Michele Placido utilizza l’escamotage dell’indagine per ripercorrere gli episodi salienti della vita di Michelangelo Merisi e per mostrare il modo in cui gli incontri fatti dall’artista siano riflessi nella sua opera.
C’è molto della personalità di Placido, che nel film si ritaglia il ruolo di un cardinale libertino, in questo Caravaggio: la carnalità trasgressiva, la passionalità focosa, il temperamento sanguigno, persino il gusto della provocazione. Per contro l’indagatore, interpretato da Louis Garrel, è algido, distaccato e fanaticamente religioso, una vera e propria ombra per l’artista che invece agisce sempre alla luce del sole, mettendoci la faccia, costi quel che costi.

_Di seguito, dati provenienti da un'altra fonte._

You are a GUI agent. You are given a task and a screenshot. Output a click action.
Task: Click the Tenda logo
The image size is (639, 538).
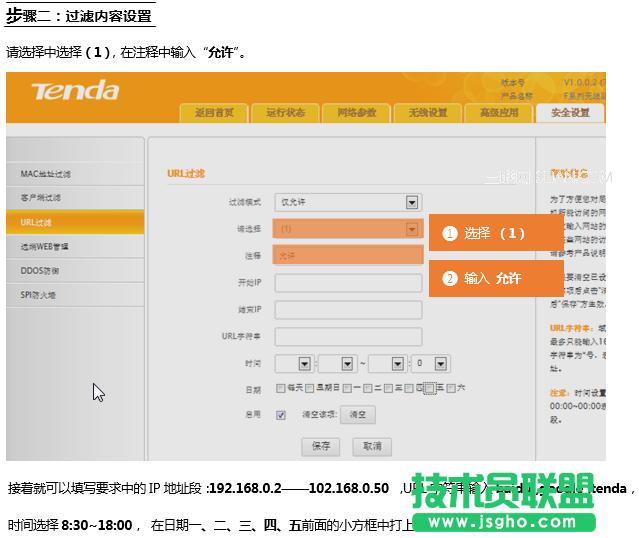(74, 92)
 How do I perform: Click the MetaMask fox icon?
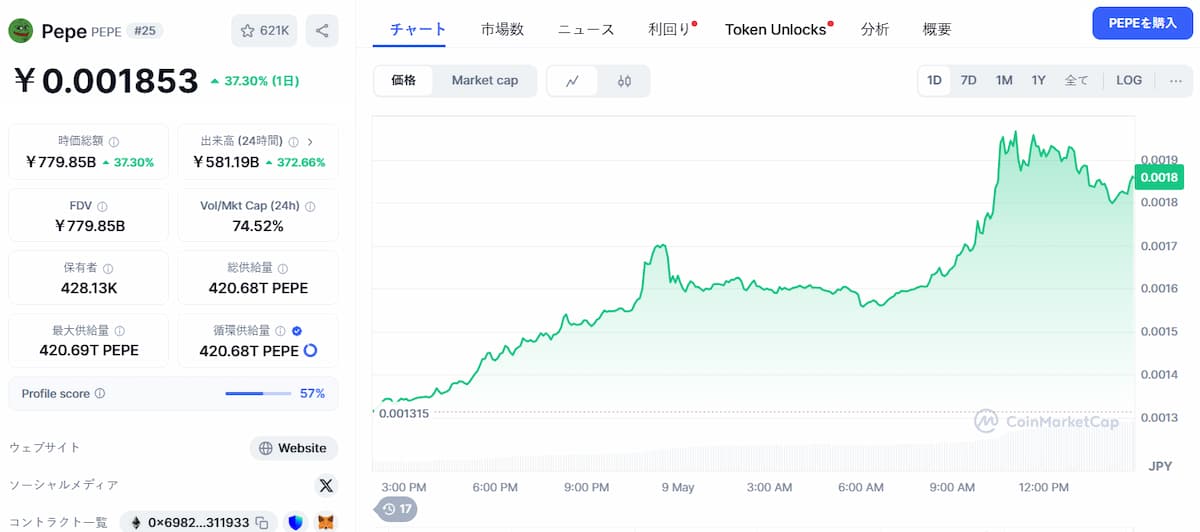coord(326,522)
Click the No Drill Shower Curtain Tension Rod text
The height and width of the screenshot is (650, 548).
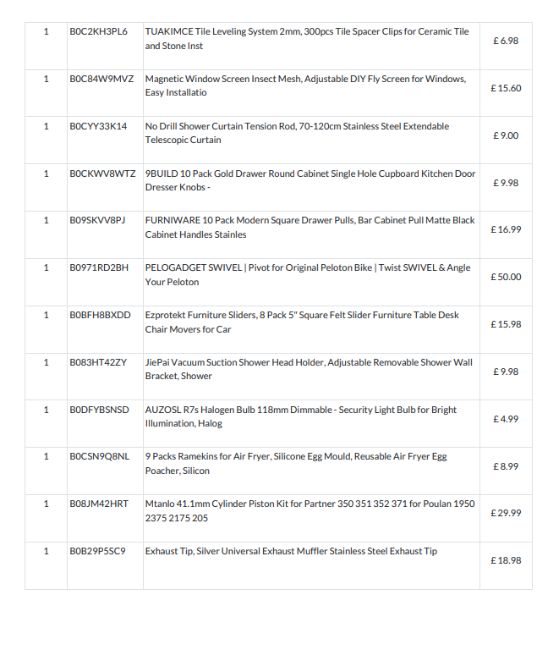click(297, 133)
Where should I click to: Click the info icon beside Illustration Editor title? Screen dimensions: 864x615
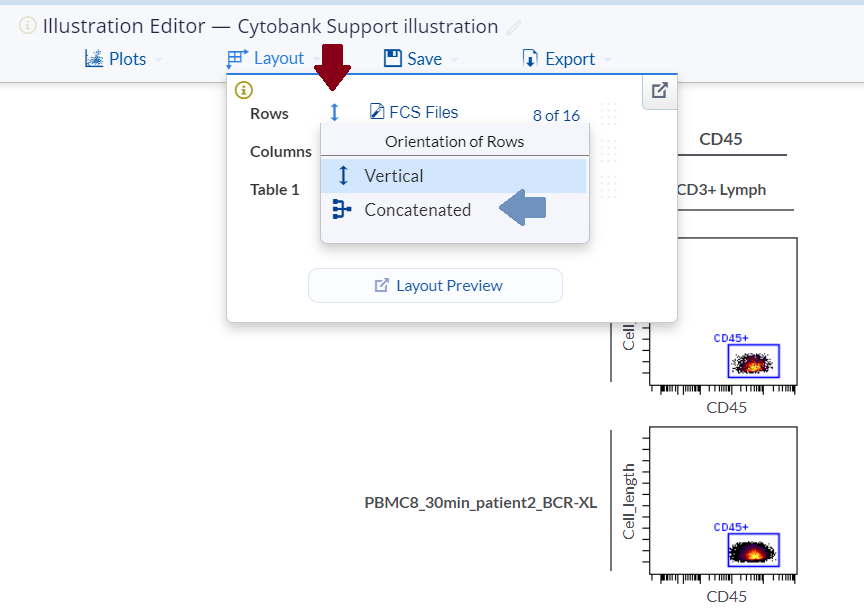[x=28, y=26]
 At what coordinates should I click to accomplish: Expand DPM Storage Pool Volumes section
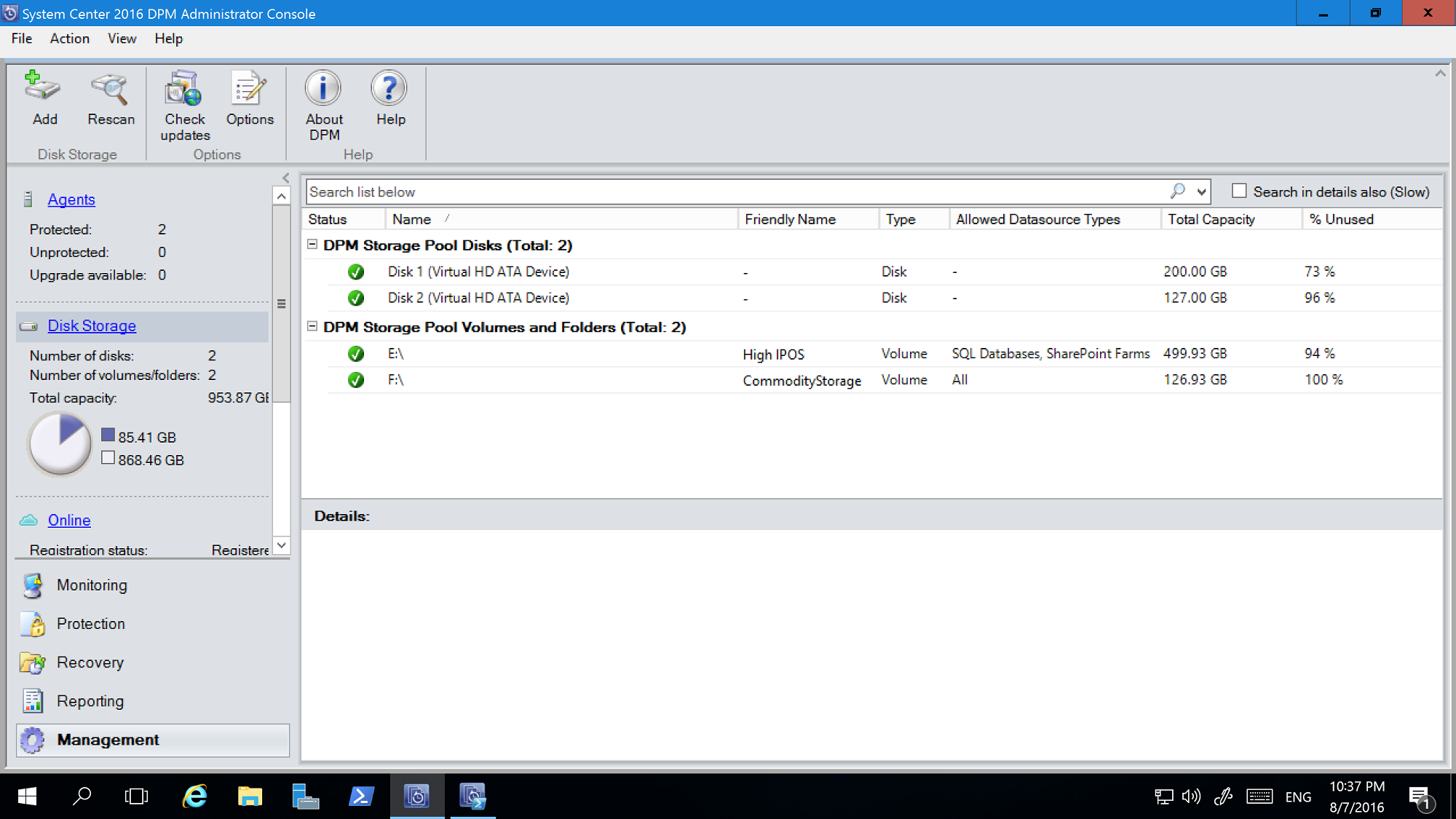pos(314,326)
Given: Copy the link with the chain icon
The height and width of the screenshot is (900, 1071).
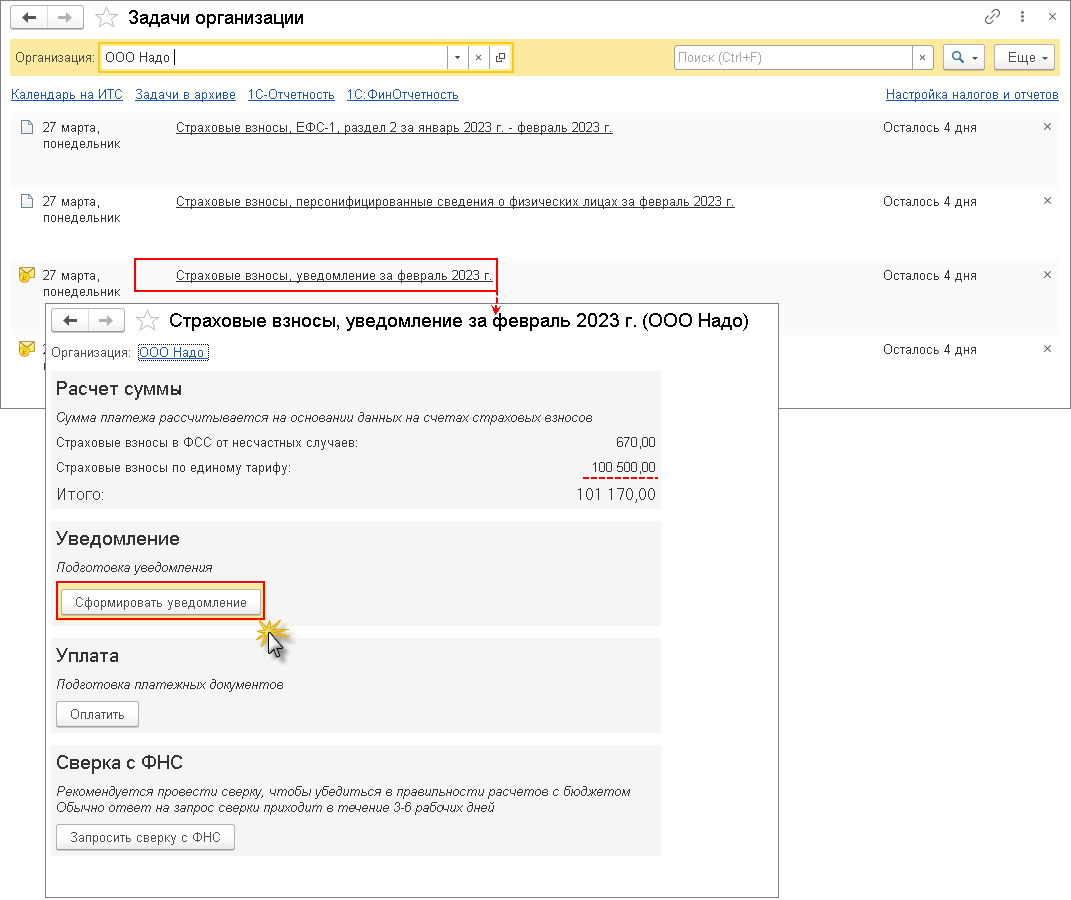Looking at the screenshot, I should pos(992,17).
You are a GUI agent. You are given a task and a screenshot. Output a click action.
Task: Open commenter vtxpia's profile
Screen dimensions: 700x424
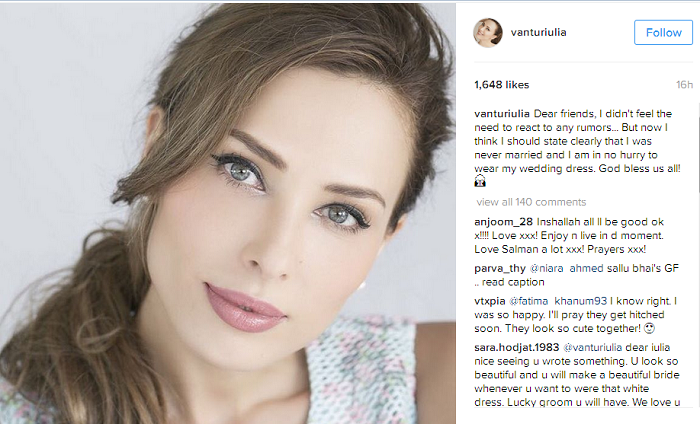pos(490,301)
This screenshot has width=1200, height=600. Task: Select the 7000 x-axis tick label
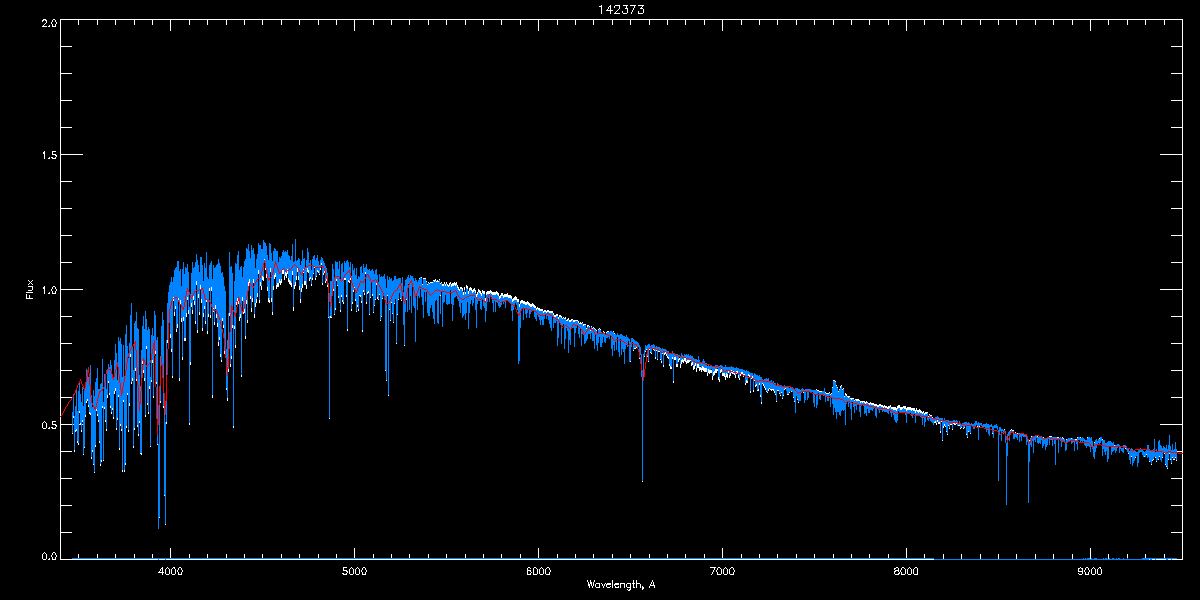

Di luce e di ombra è fatto il film di Placido, scritto insieme a Sandro Petraglia e a Fidel Signorile, e la fotografia di Michele D’Attanasio evoca quel contrasto fra oscurità diffusa e illuminazione mirata che è caratteristica saliente della pittura del Caravaggio: una fotografia magnifica e coraggiosa che trae il meglio dall’ottimo lavoro di scenografia e costumi (di Tonino Zera e Carlo Poggioli), creando una sintesi pittorica fra l’opera caravaggesca e l’estetica cinematografica.
La regia di Placido invece calca eccessivamente la mano su ogni scena e reitera all’infinito il messaggio sulla libertà dell’artista che ha il dovere di raccontare la verità senza adeguarsi alle pressioni esterne, in questo caso la finzione di matrice religiosa imposta dalla Chiesa e un’Accademia manierata e conservatrice. È facile vedere in questo una presa di posizione personale di Placido, spesso a disagio nel rispettare le convenzioni e le restrizioni del cinema italiano.
Il tentativo di mutuare il linguaggio del tempo con quello contemporaneo ottiene spesso effetti stranianti: frasi come “Dov’è che vai?” o “Ma non dobbiamo scopà?” e “Aò” (detti da un lombardo com’era Caravaggio) risultano inappropriate nel contesto secentesco. Anche gli incontri fra Merisi e alcune figure del suo tempo, soprattutto Giordano Bruno, appaiono didascalici, così come molti discorsi sull’arte e la morale, come quello che vede Caravaggio e l’investigatore a diretto confronto. E Riccardo Scamarcio sembra a disagio nell’interpretare una figura descritta in maniera agiografica in quanto le vengono attribuiti sentimenti e intenti invariabilmente nobili malgrado la condotta rissosa e libertina.